There is a real need to rethink the point of academic research in the university system. Every academic knows that the vast majority of published material is not worth publication. We also know that so much is published and almost none of it is read by more than a very few friends and colleagues. Whether that research is nonetheless valuable as a contribution to the storehouse of knowledge and the slowly evolving advance of science is a good question. But the short answer is that most of it is not.
Mead raises an important question about whether humanities and social science professors need to be part of the research model of modern academic institutions. On the one hand, it does seem strange to think of humanities professors as "researchers." It fits us into the scientific model and suggests that thinking is somehow the product of research, which is a deeply questionable presumption. More likely, research deadens thinking, as it normalizes and limits it.
What thinking does need is time, and that is the challenge that humanities scholars are confronted with today. The demands of teaching and researching and publishing, let alone administering, are such that few academics today have time to read and think. We must insist on a distinction between the time to think and the need to publish.
Of course, one might argue that reading and thinking are what happen in teaching. If we simply teach great books we can read and re-read them, allowing us time to think, inspired by the masters of the past and also the present. That is certainly my approach to teaching, which is why I have always found teaching to be an integral part of my intellectual and writing life. My best papers and articles are the products of classroom insights. Might it be, then, that the research model is the enemy of thinking in the humanities?

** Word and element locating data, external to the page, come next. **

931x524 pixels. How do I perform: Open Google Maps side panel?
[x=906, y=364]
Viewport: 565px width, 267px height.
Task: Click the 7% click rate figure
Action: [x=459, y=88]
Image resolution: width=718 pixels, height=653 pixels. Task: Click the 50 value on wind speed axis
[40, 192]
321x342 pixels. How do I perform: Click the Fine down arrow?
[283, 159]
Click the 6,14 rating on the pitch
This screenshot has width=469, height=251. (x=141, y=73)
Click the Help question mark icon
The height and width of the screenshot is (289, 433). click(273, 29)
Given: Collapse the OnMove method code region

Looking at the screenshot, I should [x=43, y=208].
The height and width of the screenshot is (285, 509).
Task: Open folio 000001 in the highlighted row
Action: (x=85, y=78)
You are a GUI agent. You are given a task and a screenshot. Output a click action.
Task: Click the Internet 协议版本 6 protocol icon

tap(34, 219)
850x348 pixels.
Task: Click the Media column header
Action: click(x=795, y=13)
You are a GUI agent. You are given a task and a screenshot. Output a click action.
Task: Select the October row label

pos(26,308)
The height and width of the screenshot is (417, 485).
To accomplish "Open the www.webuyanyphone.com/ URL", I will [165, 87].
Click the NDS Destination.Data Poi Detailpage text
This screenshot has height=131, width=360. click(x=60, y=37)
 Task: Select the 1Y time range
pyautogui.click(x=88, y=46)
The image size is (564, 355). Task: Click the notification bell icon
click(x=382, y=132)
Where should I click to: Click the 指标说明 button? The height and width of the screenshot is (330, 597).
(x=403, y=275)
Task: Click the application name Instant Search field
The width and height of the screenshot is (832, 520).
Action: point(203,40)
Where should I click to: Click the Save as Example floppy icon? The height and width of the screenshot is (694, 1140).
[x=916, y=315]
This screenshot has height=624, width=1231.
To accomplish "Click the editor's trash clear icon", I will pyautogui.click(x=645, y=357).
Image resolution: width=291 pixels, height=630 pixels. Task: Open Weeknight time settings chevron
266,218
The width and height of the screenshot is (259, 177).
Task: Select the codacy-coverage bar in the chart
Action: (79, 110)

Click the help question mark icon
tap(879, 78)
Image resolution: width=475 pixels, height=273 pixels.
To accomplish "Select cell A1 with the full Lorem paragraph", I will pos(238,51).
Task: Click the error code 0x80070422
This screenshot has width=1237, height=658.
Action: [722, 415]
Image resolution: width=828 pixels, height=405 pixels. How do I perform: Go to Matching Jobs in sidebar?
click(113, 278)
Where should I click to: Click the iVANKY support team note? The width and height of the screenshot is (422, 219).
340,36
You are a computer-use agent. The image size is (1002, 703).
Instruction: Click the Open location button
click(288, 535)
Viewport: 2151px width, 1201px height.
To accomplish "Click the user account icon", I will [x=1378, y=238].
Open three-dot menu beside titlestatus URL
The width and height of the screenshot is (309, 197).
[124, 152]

That is, of course, too simple a conclusion. Thinking and teaching go together, although teaching hundreds of students and grading thousands of papers every semester is not really teaching, just as writing paper after paper is not really thinking. Teaching requires time, as does thinking. Both time to think and time to talk with students, to engage with them, and inspire them. And to be inspired by them. There is less and less time to do that in our research universities, and even in some of our liberal arts colleges that insist on mimicking the research university model. The model needs to be rethought. We should not run away from that opportunity.